[llvm] [VPlan] Get Addr computation cost with scalar type if it is uniform for gather/scatter. (PR #150371)

Thu Aug 7 23:05:37 PDT 2025

https://github.com/ElvisWang123 updated https://github.com/llvm/llvm-project/pull/150371

>From 776235f26603e4bf3e12c2dcdf93ab6bf9abce02 Mon Sep 17 00:00:00 2001
From: Elvis Wang <elvis.wang at sifive.com>
Date: Wed, 23 Jul 2025 17:02:40 -0700
Subject: [PATCH 1/2] [VPlan] Get Addr computation cost with scalar type if it
 is uniform for gather/scatter.

This patch query `getAddressComputationCost()` with scalar type if the
address is uniform. This can help the cost for gather/scatter more
accurate.

In current LV, non consecutive VPWidenMemoryRecipe (gather/scatter) will
account the cost of address computation. But there are some cases that
the addr is uniform accross lanes, that makes the address can be
calculated with scalar type and broadcast.

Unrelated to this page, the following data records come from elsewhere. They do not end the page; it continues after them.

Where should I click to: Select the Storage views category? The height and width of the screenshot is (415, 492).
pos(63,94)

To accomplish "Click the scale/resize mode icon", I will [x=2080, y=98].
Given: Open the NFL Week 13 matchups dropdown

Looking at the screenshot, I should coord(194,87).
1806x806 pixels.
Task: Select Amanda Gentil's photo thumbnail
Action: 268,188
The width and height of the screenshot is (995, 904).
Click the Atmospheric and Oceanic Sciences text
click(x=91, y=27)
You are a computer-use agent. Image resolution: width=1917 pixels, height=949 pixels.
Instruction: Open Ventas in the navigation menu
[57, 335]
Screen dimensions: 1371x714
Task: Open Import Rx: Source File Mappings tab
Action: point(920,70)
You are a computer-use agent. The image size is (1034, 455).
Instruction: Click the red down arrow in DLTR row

I have a follow optimization that try to converts gather/scatter with
uniform memory acces to scalar load/store + broadcast. With this
optimization, we can remove this temporary change.
---
 llvm/lib/Transforms/Vectorize/LoopVectorize.cpp |  6 ++++++
 llvm/lib/Transforms/Vectorize/VPlanRecipes.cpp  | 15 ++++++++++++---
 2 files changed, 18 insertions(+), 3 deletions(-)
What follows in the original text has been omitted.